Don Juan vió que el cura iba tomando un tonillo de sermón harto enojoso en hora de grande apetito, y dijo así:

—Aceptado, aceptado. Mas por ahora, vamos á lo que está más cerca. A la mesa, señores.

Bien pronto estuvieron todos reunidos en la mesa de D. Juan, que era suculenta á pesar de ser de vigilia por marcar el Almanaque el 24 de Julio.

—¿Con que aceptan ustedes?—preguntó Romero.

—¡Comilonas!—dijo Su Ilustrísima.—Por mi parte, doy las gracias al señor cura.

—Si Usía Ilustrísima no gusta de este festejo—dijo Romero con sumisión,—renunciamos á él.

—No, hijos míos, ¿por qué? Celébrese el banquete, que ya supongo ha de ser frugal y decoroso. Pero no asistiré; primero, porque no gusto de festines; segundo, porque celebran ustedes con él un acto político, y yo huyo de los actos políticos.

—Siento en el alma que Su Ilustrísima no nos acompañe—dijo el cura.—¿Acaso vamos á celebrar una orgía? El salmista ha dicho: «Banqueteen los justos.» Et justi epulentur.

—Et justi epulentur et exultent in conspectu Dei—añadió vivamente el prelado.—«Y regocíjense en la presencia de Dios.» No violentemos los sagrados textos, señor cura, ni sostengamos que el inspirado David nos recomienda la glotonería.

—¡Oh! Ilustrísimo Señor—exclamó el párroco,—lo que Usía diga esa será mi ley.

—Pues digo que celebren ustedes su banquete profano; pero que no me inviten á él, porque no voy. Por lo tanto, luégo que hayan ustedes comido, alargaré mi paseo hasta allá.
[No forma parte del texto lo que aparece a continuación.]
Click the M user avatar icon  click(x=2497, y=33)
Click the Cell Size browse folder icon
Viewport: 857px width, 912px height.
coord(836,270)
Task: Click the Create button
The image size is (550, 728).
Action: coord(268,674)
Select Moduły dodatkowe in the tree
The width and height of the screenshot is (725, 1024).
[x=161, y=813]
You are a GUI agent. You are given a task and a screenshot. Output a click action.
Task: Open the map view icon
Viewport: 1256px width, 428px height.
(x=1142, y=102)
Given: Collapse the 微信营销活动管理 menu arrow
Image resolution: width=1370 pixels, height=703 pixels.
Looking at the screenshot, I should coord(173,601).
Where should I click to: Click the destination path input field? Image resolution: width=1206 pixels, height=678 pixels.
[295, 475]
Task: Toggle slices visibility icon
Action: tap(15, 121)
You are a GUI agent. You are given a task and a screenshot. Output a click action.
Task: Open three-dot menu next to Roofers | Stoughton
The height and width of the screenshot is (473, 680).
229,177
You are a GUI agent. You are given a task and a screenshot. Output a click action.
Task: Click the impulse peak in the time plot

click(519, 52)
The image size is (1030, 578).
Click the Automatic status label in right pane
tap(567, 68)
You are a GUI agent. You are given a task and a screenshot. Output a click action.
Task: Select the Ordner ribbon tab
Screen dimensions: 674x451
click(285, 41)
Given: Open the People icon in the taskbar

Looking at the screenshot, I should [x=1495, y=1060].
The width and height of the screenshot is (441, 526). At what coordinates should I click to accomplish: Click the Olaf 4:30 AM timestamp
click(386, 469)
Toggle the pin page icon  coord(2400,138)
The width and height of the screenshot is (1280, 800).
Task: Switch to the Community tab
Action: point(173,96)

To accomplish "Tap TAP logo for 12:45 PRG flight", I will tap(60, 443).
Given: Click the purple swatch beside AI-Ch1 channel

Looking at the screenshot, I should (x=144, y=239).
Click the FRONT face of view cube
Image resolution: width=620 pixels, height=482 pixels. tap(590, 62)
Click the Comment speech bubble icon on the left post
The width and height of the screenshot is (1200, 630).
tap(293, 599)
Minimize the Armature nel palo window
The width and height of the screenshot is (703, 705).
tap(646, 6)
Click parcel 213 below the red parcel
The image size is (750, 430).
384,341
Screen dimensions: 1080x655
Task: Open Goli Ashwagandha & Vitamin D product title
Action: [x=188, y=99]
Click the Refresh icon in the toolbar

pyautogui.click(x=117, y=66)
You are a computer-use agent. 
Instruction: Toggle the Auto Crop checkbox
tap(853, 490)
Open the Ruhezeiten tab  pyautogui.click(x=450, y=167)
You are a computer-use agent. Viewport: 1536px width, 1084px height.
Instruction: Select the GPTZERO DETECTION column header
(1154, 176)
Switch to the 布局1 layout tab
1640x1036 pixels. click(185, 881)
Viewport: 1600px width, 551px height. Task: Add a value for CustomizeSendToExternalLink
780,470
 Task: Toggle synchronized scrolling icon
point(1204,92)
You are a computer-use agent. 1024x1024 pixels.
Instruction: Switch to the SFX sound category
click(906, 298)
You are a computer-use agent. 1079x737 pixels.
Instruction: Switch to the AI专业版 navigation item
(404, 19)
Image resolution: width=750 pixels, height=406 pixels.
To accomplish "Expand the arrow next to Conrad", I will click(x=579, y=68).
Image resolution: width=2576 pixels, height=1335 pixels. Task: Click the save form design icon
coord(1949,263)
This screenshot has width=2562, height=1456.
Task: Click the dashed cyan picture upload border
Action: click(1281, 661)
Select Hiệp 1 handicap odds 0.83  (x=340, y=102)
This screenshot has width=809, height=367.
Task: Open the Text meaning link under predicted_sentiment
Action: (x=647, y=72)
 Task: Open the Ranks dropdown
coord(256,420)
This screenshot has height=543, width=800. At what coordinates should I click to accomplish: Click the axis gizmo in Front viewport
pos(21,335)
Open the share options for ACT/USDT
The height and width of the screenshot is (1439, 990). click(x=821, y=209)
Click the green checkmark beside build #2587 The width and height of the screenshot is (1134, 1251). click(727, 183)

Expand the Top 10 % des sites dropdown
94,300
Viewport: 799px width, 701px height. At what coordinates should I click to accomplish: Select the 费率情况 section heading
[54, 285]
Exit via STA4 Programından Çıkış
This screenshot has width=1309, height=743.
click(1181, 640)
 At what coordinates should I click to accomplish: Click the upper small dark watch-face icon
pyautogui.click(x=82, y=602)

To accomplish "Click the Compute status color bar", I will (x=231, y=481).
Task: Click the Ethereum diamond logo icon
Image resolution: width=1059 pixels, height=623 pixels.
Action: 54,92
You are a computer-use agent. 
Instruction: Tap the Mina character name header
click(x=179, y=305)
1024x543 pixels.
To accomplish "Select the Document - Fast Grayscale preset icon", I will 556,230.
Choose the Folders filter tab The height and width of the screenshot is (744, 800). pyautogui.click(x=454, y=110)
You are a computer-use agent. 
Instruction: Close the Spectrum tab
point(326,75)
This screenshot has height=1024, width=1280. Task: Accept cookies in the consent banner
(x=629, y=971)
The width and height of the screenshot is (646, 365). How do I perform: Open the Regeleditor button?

No es muy lejos.

—No hay más que bajar á la ría, pasar el puente de Judas, subir los prados de D. Juan Amarillo, y en seguida se llega al Soto.

—Ya, ya sé el camino.

Entró un criado con una carta para don Juan. Este la abrió, y después de recorrerla con la vista, dijo:

—Es de Daniel Morton. Me escribe anunciando que se embarca mañana por la mañana, y se despide de todos.

Don Angel miró con disimulo á su sobrina. Fuerte, animosa, heróica, Gloria recibió el golpe sin dar á conocer las grandes sacudidas de su alma angustiada. Sólo D. Angel, sabedor del caso, creyó distinguir una extraña neblina en el rostro de la joven. D. Juan la miró también. Quizás se hubiera entablado conversación sobre Daniel Morton; pero entró el Sr. de Amarillo, y que quieras que no, tuvo que sentarse á la mesa y tomar un bocado, aunque con prisa, porque el juez le estaba esperando para ver qué resolución se tomaba en el negocio de Caifás. D. Juan de Lantigua, á quien consultó, dijo de este modo su opinión:

—No veo razón alguna para molestar á Mundideo, mientras que no se le pruebe que ese dinero ha sido mal adquirido.

—Es que se le probará.

—¿Le falta á usted algo en su caja?

—No, señor; pero el dinero no sale de la tierra como la hierba. Caifás ha robado á alguien. Propongo que todos los vecinos de Ficóbriga recuenten sus fondos, y mientras tanto que José Mundideo sea puesto á la sombra.

—Pero la ley...

—¿Qué ley, ni ley?...

—Sr. D. Juan—dijo el cura,—¿quiere usted venir á comer mañana á mi casa del Soto?

—Ya sé que han ganado ustedes las elecciones. ¡Bien por el ejército de Cristo!—exclamó Amarillo con entusiasmo.

Y levantándose al instante con una copa de vino en la mano, añadió:

—Propongo un bríndis, señores. Brindo por Su Ilustrísima D. Angel de Lantigua, el glorioso hijo de Ficóbriga, el apóstol más ferviente del apostolado español, el modelo de virtudes, de quien todos debemos tomar ejemplo, el varón piadoso, el justo...

—Por Dios, por Dios—dijo Su Ilustrísima tapándose los oídos y todo confundido y turbado.—Basta de incienso, D. Juan, basta, basta. El mejor bríndis que usted puede dirigirme y el único que le agradeceré, es no molestar al pobre Caifás.

Todos los presentes besaron el anillo al prelado, y cuando éste se retiró, tomaron café.